"She won't attack you."
"You don't know that. A person passes at least 36 murderers in their lifetime."
"Tails," Amy punched him hard from the back, "Don't make it 37." Barely 2 seconds later, she thrust again—harder, to iterate her lethal intent if he did not choose on his own to loosen his grip on the steering wheel, click his belt tongue open, and exit the vehicle.
Outside, Blaze greeted her less-than-pleased companion, who replied with a muffled yelp.
"Another person will join us shortly," she stated, unsure how else to thaw the palpable ice besieging his body. She continued in a firm tone, deciding that the trivial matter could wait altogether till their next encounter. "They're familiar with Rouge, free, and have offered to help."
"Right..."
The fox recoiled deep into his collar bone, his golden fur sticking out like a frightened prey who clearly itched to run in the opposite direction of what he described as a "towering predator wearing a scary expression"—which Blaze heard Amy dispute as "maternal rage."
Yes, she was ablaze with rage and positively filled with malevolence. But it was not directed at Tails, but rather toward whoever held Rouge hostage at the moment. However, that fact didn't matter when paired with her countenance because she still thoroughly assaulted Tails' nerves. Any attempt to assuage his fear hadn't worked earlier, so they certainly will not later into the night. Why even bother? Blaze thought inwardly.
Dressed in a long beige blazer and hooded by a pale baseball cap, "Miles!" Shadow shot a penetrating stare at the whimpering chauffeur before tossing a mini headset through the crisp night winds. "Look sharp!" He commanded, walking around the car. Then, opening the passenger door for Amy, who, similarly dressed, scurried to Blaze's side to hug her friend and present the exact gadget, he added: "And stay proactive, we haven't time to lose."
"Yes sir!"
Amy held Blaze's frosty hands in her warm pair, fresh out of the car's cozy interior, feeling depressed at the less-than-ideal manner they had to meet again.

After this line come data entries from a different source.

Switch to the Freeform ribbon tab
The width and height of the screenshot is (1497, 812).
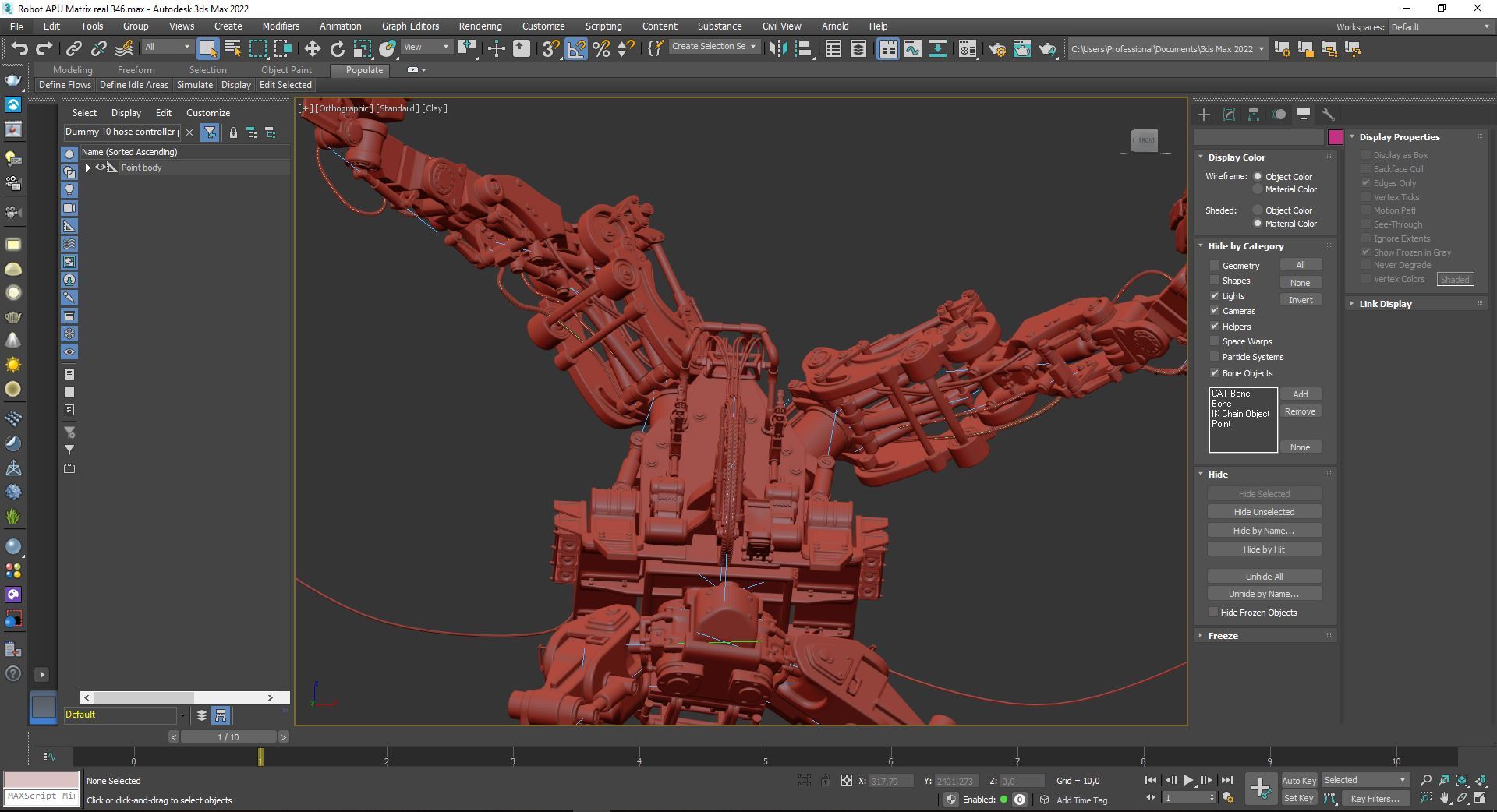136,70
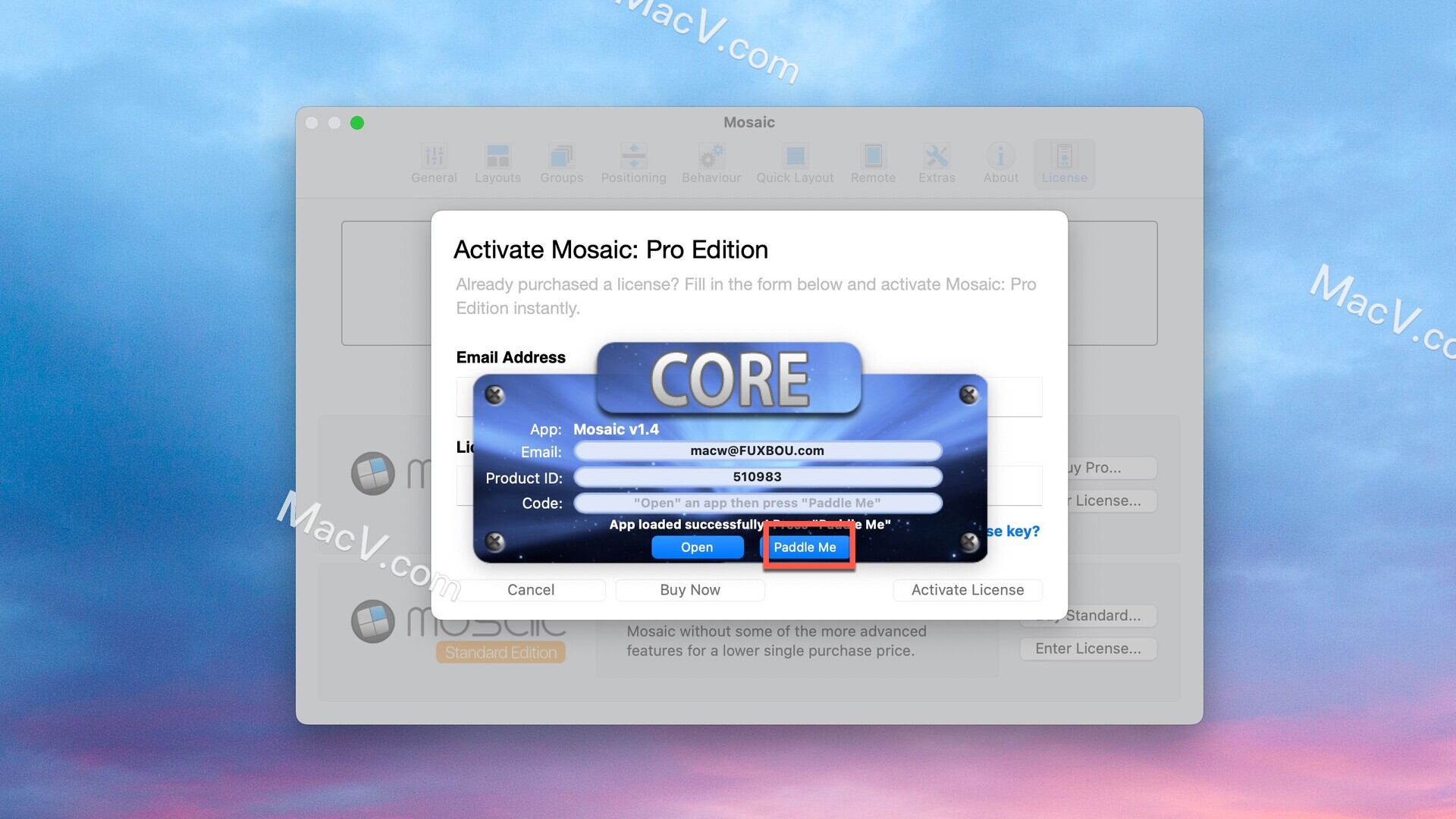Click the Paddle Me button
Image resolution: width=1456 pixels, height=819 pixels.
pos(805,546)
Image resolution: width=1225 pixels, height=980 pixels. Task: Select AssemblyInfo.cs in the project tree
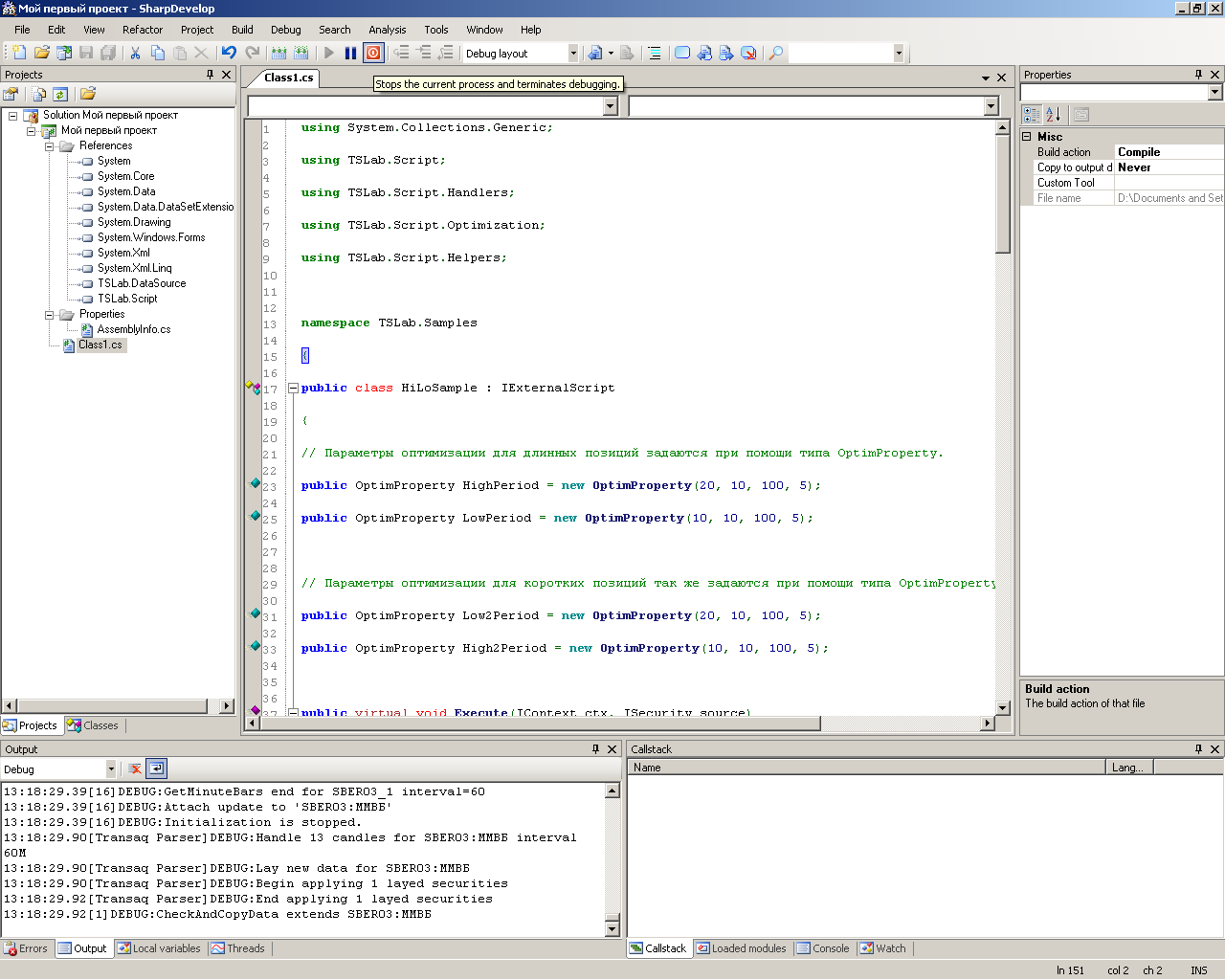[x=133, y=329]
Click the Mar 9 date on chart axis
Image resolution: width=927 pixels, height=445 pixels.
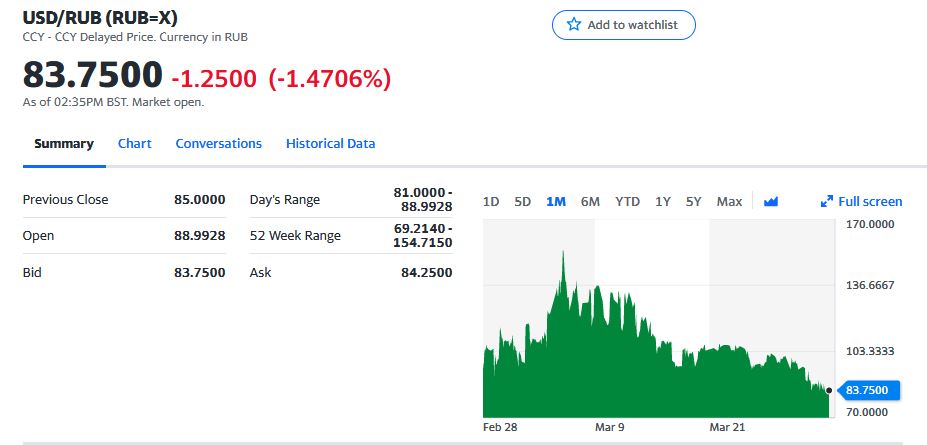tap(609, 427)
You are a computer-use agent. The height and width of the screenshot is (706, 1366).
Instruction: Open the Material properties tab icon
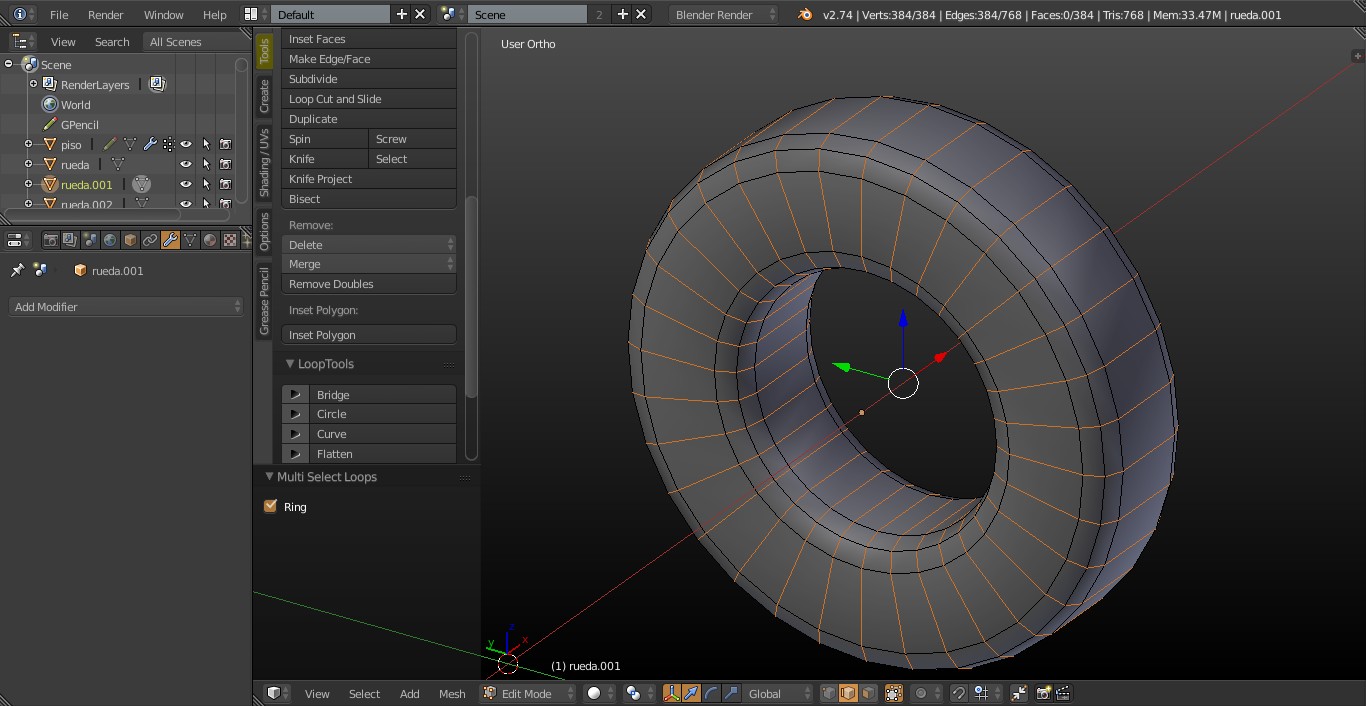(209, 240)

It suddenly dawned on her that there were plenty of possible apprehensive outcomes that dictated things going south super quickly.
"God above..." Out poured ever-endearing sentiments. "If anything goes wrong, don't hesitate to call. Safety always comes first—we are no cops! So, don't go charging in headfirst. We'll be back in 15 or 20 minutes. A-and someone had better be with Sticks. Knuckles, perhaps?"
"He knows nothing about this."
"What? But why?"
"I'll explain everything, but you have to go now."
"Knuckles can't possibly be that petty. A breakup never connotes abandoning a person entirely!"
"Rose!" Shadow bellowed; she gave no response.
"Um, just tell the others that I—"
"We need to get going!"
"Suffering Jehovah!" She snapped, sending a nasty glare at his hasty silhouette which, for the millionth time, itched to repeat the refractory habit she found very irritating: saying a person's name with heavy condescension. "Tell them that I love them."
"You act like this will last forever."
"Please?"
Blaze laughed. "Do you even have to ask?"
* * *
Suffering under the ungodly silence that had ensued, Tails, behind Blaze, strolled nervously from the parting car, approaching apprehensive territory that ignited queer lub-dub patterns in place of regular heartbeats. Then by spotting an approaching petit rabbit, the sensation doubled—hell, it'd tripled!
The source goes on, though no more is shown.